Kimberly Stratton Ballantyne
ENG 125 Introduction to Literature
March 28, 2011
Racial background and ethnicities are represented in the short stories “Country Lovers”, “The Welcome Table”, and the poem “What It’s Like to Be a Black Girl”. All of these stories have a main character or protagonist black female. All three of these women deal with some degree of discrimination because of their color. The hardships that these women suffer during their life can be suffered by anyone but growing up in a discriminatory situation creates a more dramatic story.
The main themes in “Country Lovers” are love and racial politics. Country Lovers was written during a time when Africa was suffering from racial segregation. This story has irony throughout the entire story.
Thebedi and Paulus grow up together and they fall in love. They grew up in Africa during the apartheid when their country did not allow interracial relationships. Paulus Eysendyck was the son of the farm owner and Thebedi’s father worked on that farm. They both knew they could not be together publicly. During the apartheid in Africa it was illegal to have an interracial relationship. There are several dramatic effects in this story. The first is when the narrator talks about Paulus going away to school “This usefully coincides with the age of twelve or thirteen; so that by the time early adolescence is reached, the black children are making along with the bodily changes common to all, an easy transition to adult forms of address, beginning to call their old playmates missus and baasie little master” (Clungston, 2010).
There’s loss of innocence and forbidden love as described here when Paulus watches Thebedi wade in the water “The schoolgirls he went swimming with at dams or pools on neighbouring farms wore bikinis but the sight of their dazzling bellies and thighs in the sunlight had never made him feel what he felt now when the girl came up the bank and sat beside him, the drops of water beading off her dark legs the only points of light in the earth–smelling deep shade” (Clungston, 2010).
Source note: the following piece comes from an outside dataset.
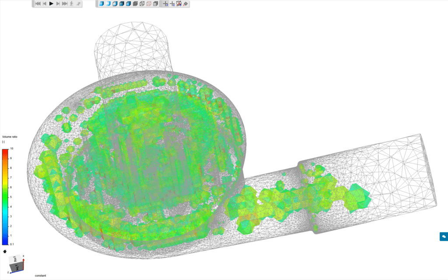Toggle the transparent surface display mode
The image size is (448, 280).
108,5
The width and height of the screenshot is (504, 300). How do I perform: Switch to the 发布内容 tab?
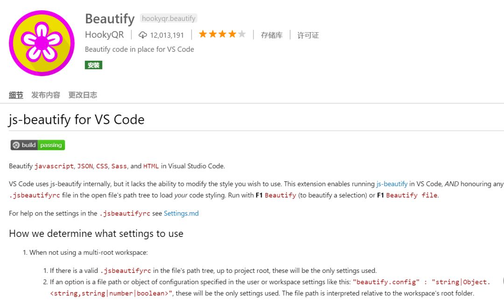point(46,95)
This love would by any other means be normal, but since it is during the apartheid it is against the law.
Eventually, Thebedi becomes pregnant at eighteen with Paulus’s child. In order to protect herself Thebedi marries another man, Njabulo a laborer on the Eysendyck farm, like her father. When Paulus returns home on holiday he learns of the child, fearing that it is his, knowing the legal issues he could face, he goes to see the child. When Paulus sees the child “He struggled for a moment with a grimace of tears, anger, and self–pity. He said, "You haven't been near the house with it?" (Clungston, 2010) Both Paulus and Thebedi know the consequences if the child is found out about.
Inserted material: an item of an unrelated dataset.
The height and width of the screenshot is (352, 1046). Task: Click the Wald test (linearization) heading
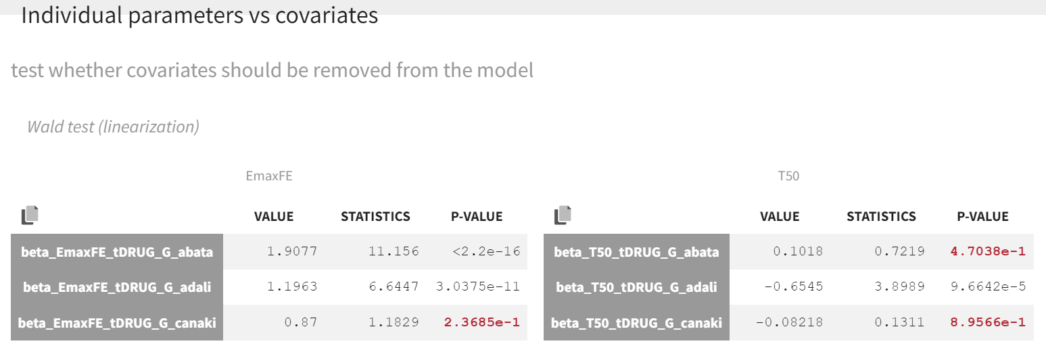pos(113,126)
Two days later Paulus returns to Thebedi’s hut and drowns the child. The baby had been given a proper burial until “someone—one of the other labourers? their women?—had reported that the baby was almost white, that, strong and healthy, it had died suddenly after a visit by the farmer's son”(Clungston, 2010). In the end, a trial resulted in a “not guilty” verdict because of insufficient proof. Each one of these events is dramatic.
The main themes of “The Welcome Table” are impartial Christ-like love and racism. Walker’s story “The Welcome Table” never mentions a table except under the title it quotes an old spiritual.
We are never given a name of the old woman in this story. This creates anonymity about the woman; this is tragic because she is unknown. Based on the description of the woman’s clothes the idea is given that “Perhaps she had known suffering “(Walker, 1973). In the story of the old black woman is described as, “the color of poor gray Georgia earth, beaten by king cotton and the extreme weather” (Walker, 1973). This old Black woman is on a mission. Even though there is...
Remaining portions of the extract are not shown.